Despite the conclusions of our first two episodes, the press regularly hails the arrival of the flying car based on the results of experiments and success of prototypes. The reasons for this aren’t what you might expect.
This time, we’re there. This fourth instalment marks the end of the first season of Bright Futures dedicated to the flying car. If you’ve read the previous three articles, you’ll have probably gathered that this fantasy of total freedom, dating all the way back to the twentieth century, is far from taking over our skies. At least not in the way writers and sci-fi directors once imagined.
Like you, we’ve discovered through our interviews with experts that, contrary to popular belief, it’s not technology that’s stopping them from being developed. Because even if we‘re far from the Spinners of Blade Runner and the Landspeeders of Star Wars, several prototypes have successfully flown through the skies. Not brilliantly, sure, but they’ve capable of flying nonetheless. The reality is that flying cars have never had a viable economic model, because of both extremely high production costs and non-existent (or basically non-existent) demand. You don’t need a Nobel Prize in economics to understand this failure, which has lasted for more than a century. Even automobile manufacturers have understood this, as they too seem not to believe in the flying car any more. But still they continue to pump out press releases about prototypes to project an innovative, futuristic image
In fact, there exists only one credible scenario at the time of writing: that of giant drones functioning as taxis and moving from take-off platforms to landing platforms, sort of like electric helicopters. Except that with the cost of real estate in big cities around the world, it’s difficult to imagine local or national authorities knocking down apartment blocks or destroying parks to build this infrastructure. And if they did it, who would they be doing it for? For the ultrarich, taking up yet more public (air)space? Once again, it feels this wouldn’t sit well with many. No need to be a sociologist or politics expert to be aware of that.

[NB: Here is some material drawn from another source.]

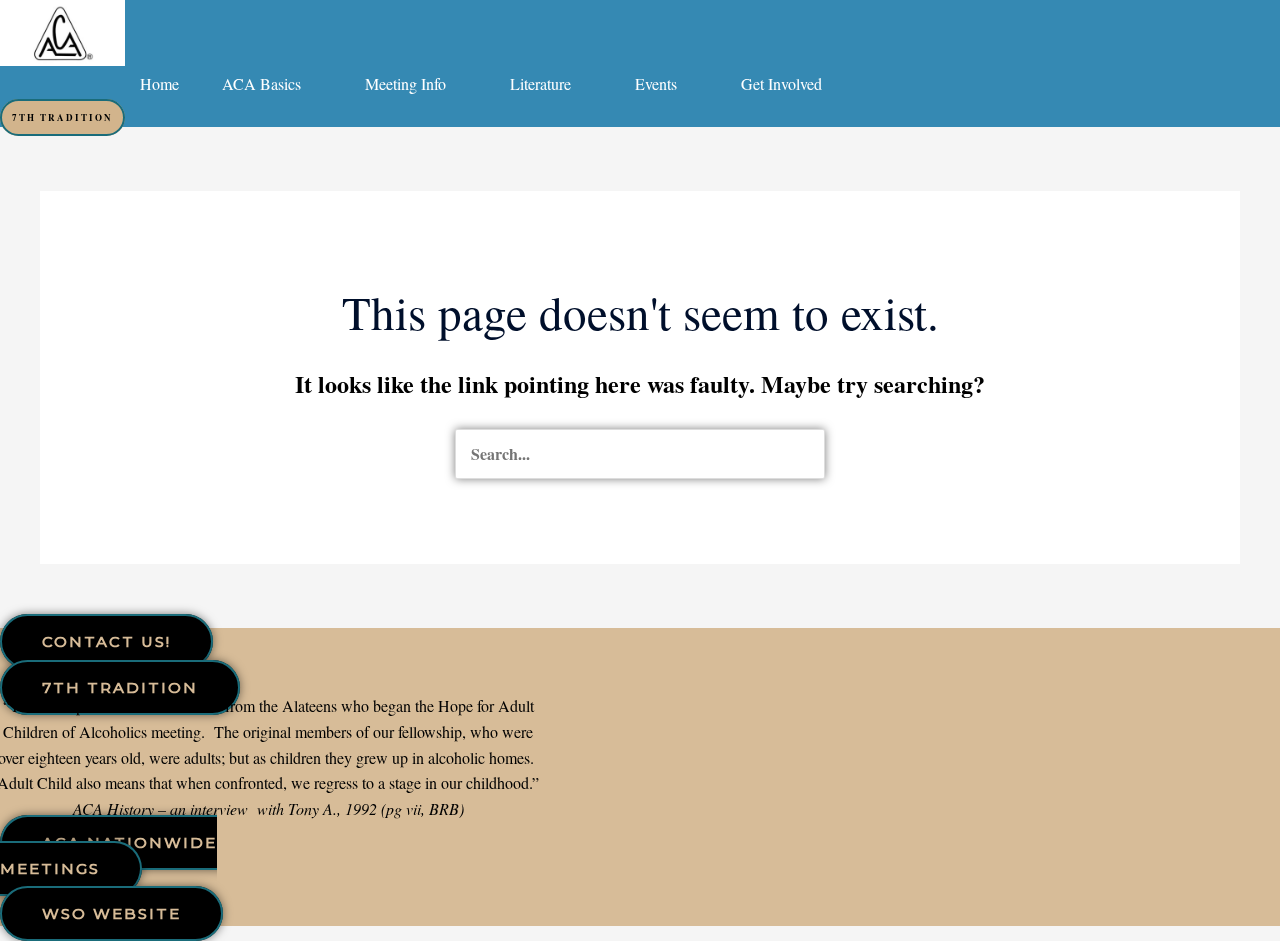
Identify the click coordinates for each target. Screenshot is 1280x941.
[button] (272, 84)
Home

And then, even if they were permitted to fly above our city centres, where exactly would they fly? Above our already noisy and busy streets? Beneath our windows, risking violating our privacy? A few centimetres above the ground, encountering all the same problems as wheeled vehicles? None of those options sound ideal.
And then there’s an issue we haven’t looked at yet: that of the environmental impact of flying cars. If they’re powered by combustion engines, there’s no debate. They would not be any better than our old terrestrial bangers. If they are electric, they’ll face all the same ecological problems that cars using this technology on the ground do. No greenhouse-gas emissions, sure, but there is the fact of having to produce batteries, which brings a whole host of other problems. Worse still, it could contribute to creating a society even more problematic from an environmental perspective, as Bernard Jullien, an automobile economics expert at the University of Bordeaux: “Certain people in ecologist circles are suspicious of the electrification of cars because they fear it sends the wrong message. They fear that the number of cars will increase because people have the impression of moving around in an eco-friendly way, and that that will increase urban sprawl.” Clearly, we’re not saying combustion engines should be promoted at the expense of electric cars. Simply that the arrival of thousands of flying cars, even if electric, won’t really amount to a step forwards for the planet.
Throughout this series of pieces, we’ve asked exports when they think the flying car will arrive as a legitimate means of getting around. Unsurprisingly, most of them refused to comment on the subject, making the argument that there’s little evidence to go on when predicting the large-scale rollout of flying cars. As for flying taxis – which will be tested during the Paris Olympic Games in 2024 – Philippe Boyadjis, president of France’s Fédération Professionnelle du Drone Civil, reckons they will be rolled out within the next five years, as the technology is already there. It remains to be seen whether this airborne version of our good old cab will prove popular with the general public – or gain approval from the authorities.